To the Editor,

We would like to comment on the recent editorial by Chan et al.1 and their remarks on the study by Obeidat et al.,2 stressing the role of nitrous oxide (N2O) in general anesthesia.

In our opinion, it behooves anesthesiologists to weigh the advantages and disadvantages of the anesthetics used—both for the individual patient and for the environment. In this regard, careful consideration of the entire life cycle of drugs and the resultant environmental impact is an important aspect of selecting anesthetics in clinical decisions making. All anesthetics, regardless of whether they are inhaled or intravenously administered, have an impact on climate change.

All inhalational anesthetics are greenhouse gases.3 Their life cycle greenhouse gas emissions include waste gases released into the atmosphere and emissions (mainly CO2) from other life cycle stages. As we know, desflurane has the greatest impact among anesthetics on life cycle greenhouse gas emissions: 15 times as much as isoflurane and 20 times as much as sevoflurane per minimum alveolar concentration hour when administered in an O2/air mixture.

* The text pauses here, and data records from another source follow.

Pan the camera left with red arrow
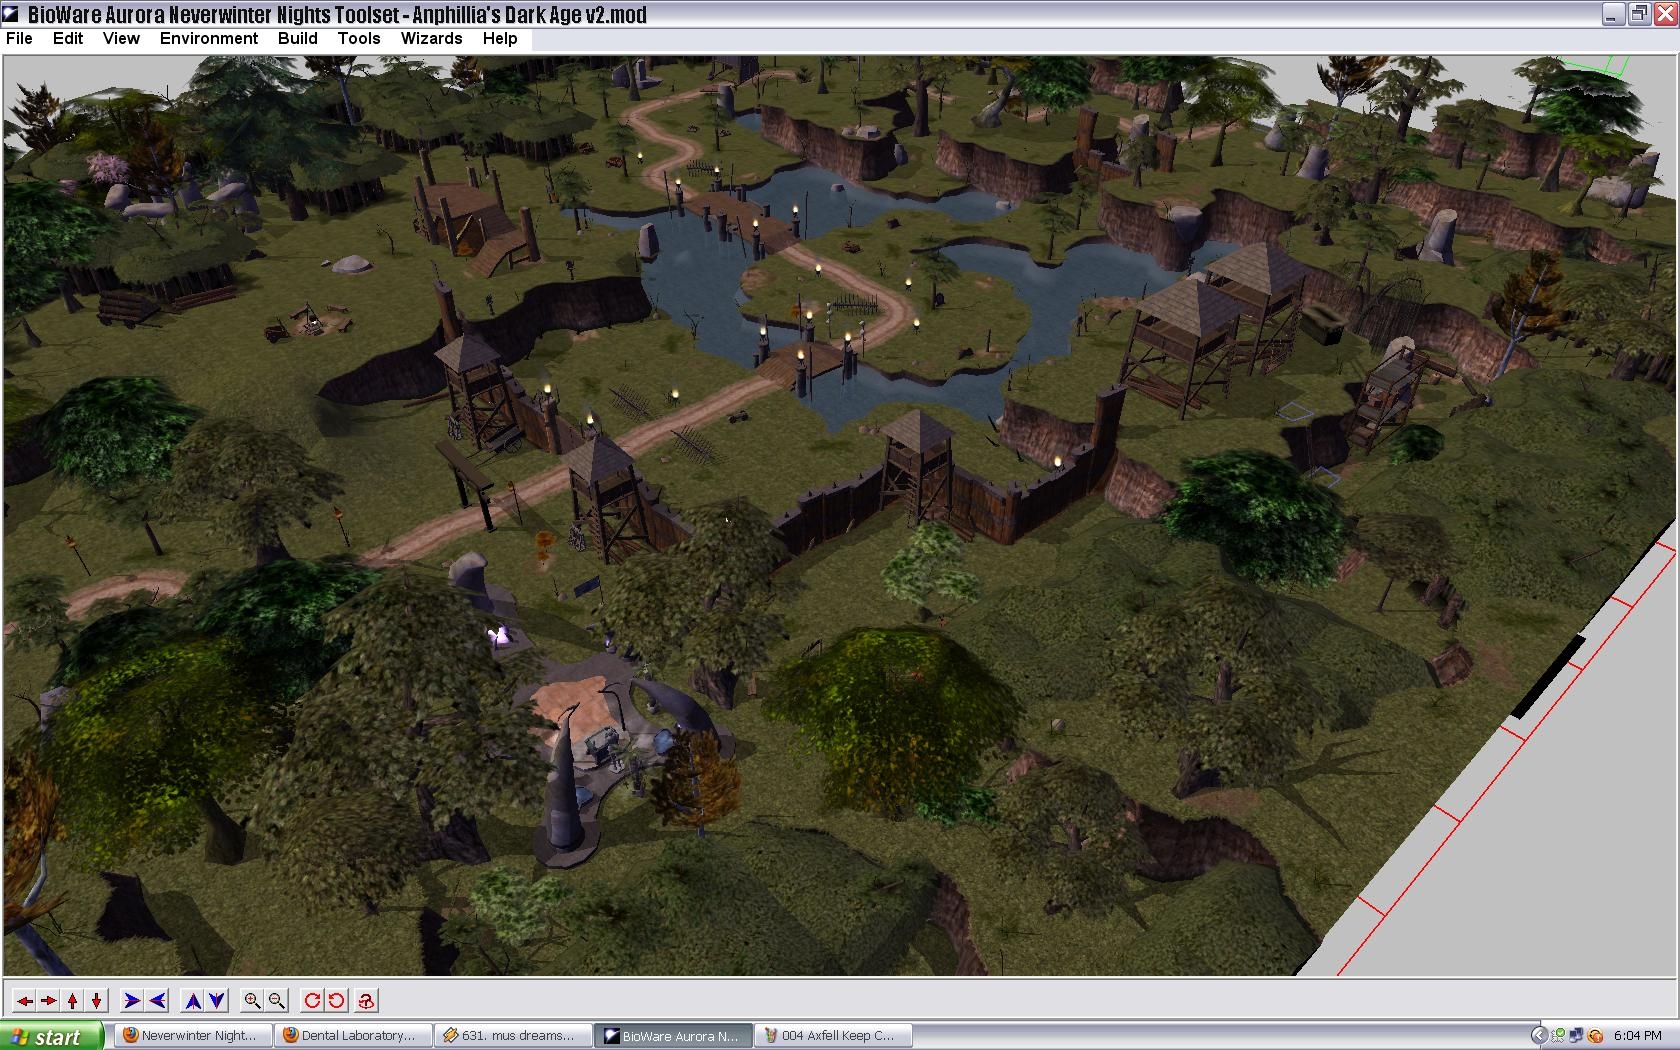Viewport: 1680px width, 1050px height. (x=25, y=1000)
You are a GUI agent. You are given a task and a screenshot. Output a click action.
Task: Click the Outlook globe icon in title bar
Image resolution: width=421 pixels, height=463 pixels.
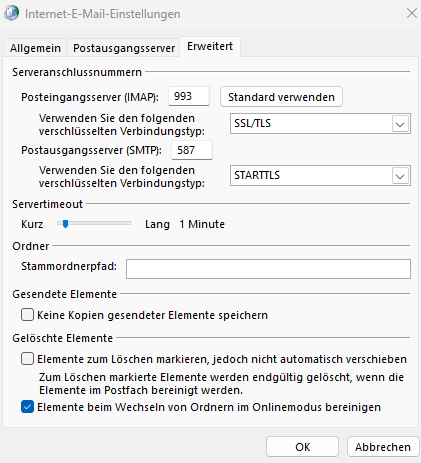[11, 13]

Greenhouse gas emissions increase significantly with all drugs when they are administered in an N2O/O2 additive. With all inhalational anesthetics, the effects of greenhouse gases are dominated by uncontrolled emissions because of unnecessarily high fresh gas flows. According to the United States Environmental Protection Agency, N2O accounts for approximately 7% of all greenhouse gas emissions from human activities in the USA, including agriculture, wastewater management, and industrial processes. Nitrous oxide molecules have an atmospheric lifetime of 114 years and a global warming potential of 298; 1 kg of N2O has almost 300 times the warming impact of 1 kg CO2.4 Furthermore, N2O contributes to the depletion of the ozone layer. Based on United Nations Framework Convention on Climate Change data, N2O alone adds an additional 0.7% to the carbon footprint of the healthcare sector for North America. Hence, every effort should be made to reduce the use of N2O in healthcare. Anesthesia providers can have a huge impact in their daily practice by choosing anesthesia agents with a lower impact on climate change.

As one of the strategies, the use of N2O should be avoided—this discussion is not new but started as far back as 1989.

Recently, pediatricians and obstetricians have been promoting the use of N2O for analgesia. This is particularly common in children during painful procedures and during labour and large quantities of N2O are required for analgesia. Given the increasingly palpable and disastrous effects of global warming and climate change, we believe that one should reject the use of N2O in pediatrics and obstetrics if there are adequate alternatives available, such as topical local anesthesia for children and epidural analgesia or remifentanil infusions for parturients during labour.

Physicians should avoid unnecessarily high fresh gas flow rates for any inhaled medication. The logical consequence is anesthesia without using a N2O/O2 mixture and metabolic flow or at least minimal flow anesthesia.5 There is no need for denitrogenation by means of high fresh gas flows, which are necessary to wash in N2O. Thus, the advantages of rebreathing systems can be used right from the start, with no requirement for initially high fresh gas flows. For more detailed information or references please contact us at c.honemann@icloud.com.

We believe that N2O should no longer be used in clinical routine today. We stopped using N2O at the Marienhospital Vechta in 2003. With the introduction of remifentanil, the use of N2O was abandoned at Bonn University Hospital. After a short period of time, nobody complained about missing N2O in clinical routine.